В ответ моему брату в голосе пришедшего скользнула насмешка. А когда его взгляд упёрся в меня, чужие губы сразу растянулись в надо сказать весьма симпатичную улыбку. А тёмная мохнатая кошка в это время сторожила его, словно Сфинкс.
— Нет, помощь не нужна, — голос Витьки сменился на нарочито-вежливый. Настолько, что если бы со мной кто вздумал говорить таким — я бы словила панику.

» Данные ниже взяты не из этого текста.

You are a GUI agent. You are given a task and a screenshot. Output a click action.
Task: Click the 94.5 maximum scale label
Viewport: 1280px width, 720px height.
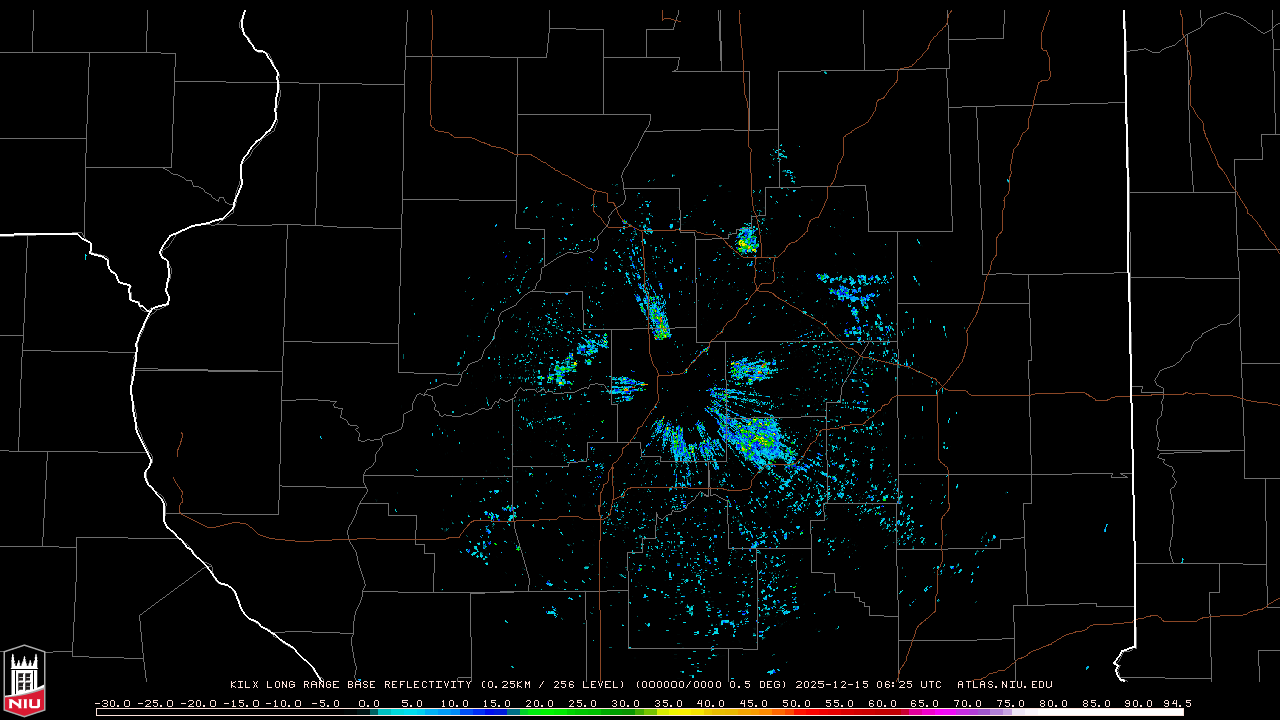[x=1175, y=703]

— Правда? — в голосе соседа паники не прозвучало. — А что скажет дама?
— Дама согласится со своим кавалером, — успела вставить я до того, как у Витьки может сорвать предохранители.
— Ладно, — соседа сей факт совершенно не расстроил, и он незамутнённо произнёс: — Но если что — меня Костя зовут.
Разворачиваться Костя начал ещё до того, как Витька закрыл дверь. Не слишком громко — всё-таки Костю мы немножко затопили.
— Вот дебил, — буркнул Витька, и звон защёлки подтвердил его слова. — Наверное, внук той сумасшедшей бабки. Давай его нарочно зальём?
Я не сдержала смеха, но спорить не стала:
— Давай. Пусть только потеряет бдительность.
— Так, на чём мы остановились? — когда Витька снова развернулся ко мне, и с его лица, и из голоса напрочь пропали любые следы раздражения. Что мне в нём нравится — так это то, что он никогда не запаривается на негативе.
— Кажется, на чём-то вроде теоремы Пифагора, — я сделала задумчивый вид, возводя очи к небу. А Витька даже не стал делать вид, что мне поверил. Просто сгрёб в охапку, и я почувствовала на лице тепло его губ.